Tuning in to the Acoustic Commons: radio, waterways, and collective listening
Today at 14:30 (CET) we transmit Radio Otherwise's transmission/lecture/performance "Tuning in to the Acoustic Commons: radio, waterways, and collective listening" live from the Conference Time to Listen: Multispecies Creativity in Music and Sound at the Akademie der Künste in Berlin.
In contrast to field recording, live radio and audio streams resist closure: they unfold in real time, remaining bound to the temporalities and material conditions of the places from which they emanate. Listening becomes less about collecting or owning and more about sustaining attention. Collective listening is a premise of radio—even if collectivity is dispersed—rather than the individualised listening of on-demand media. This collectivity also emanates out of an understanding that the sonic environment is shared and collectively produced, inhabited, and perceived by human and more-than-human actors: what is also known as the acoustic commons. If creativity emerges from relation rather than authorship, then live audio streams—porous, durational, unrepeatable—may be one of its more honest forms.
Radio Otherwise will set up multiple microphones, hydrophones, antennas and receivers on the Spree near Plänterwald in Berlin, and transmit these signals live to the Academy of the Arts.
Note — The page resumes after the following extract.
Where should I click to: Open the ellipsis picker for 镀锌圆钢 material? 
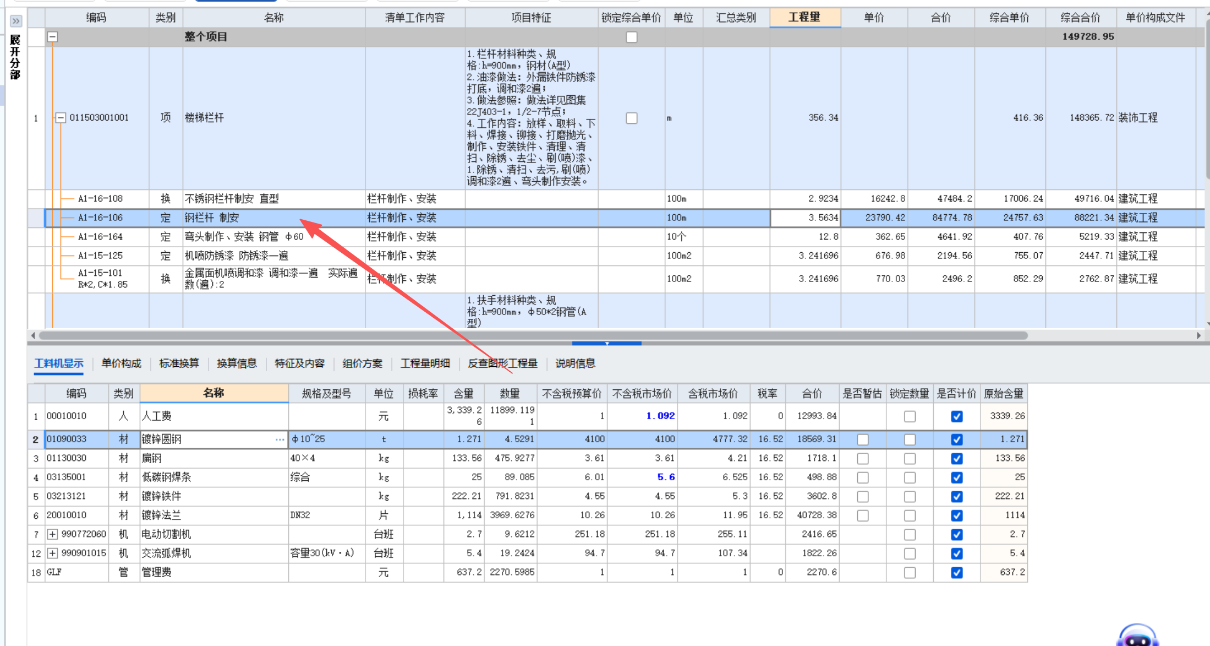tap(280, 439)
Our contribution will blend listening to these inputs and infrastructures with reflections on previous durational transmission works that brought together parallels between waterways and electromagnetic transmission as infrastructures of flow—in terms of more-than-human agency, human access to and infiltration of these systems, as well as leakages and disturbances.
Radio Otherwise (Monaí de Paula Antunes, Kate Donovan, Niko de Paula Lefort) is an ongoing artistic research project that explores the plurality of experiences in radio-making through ecological thinking.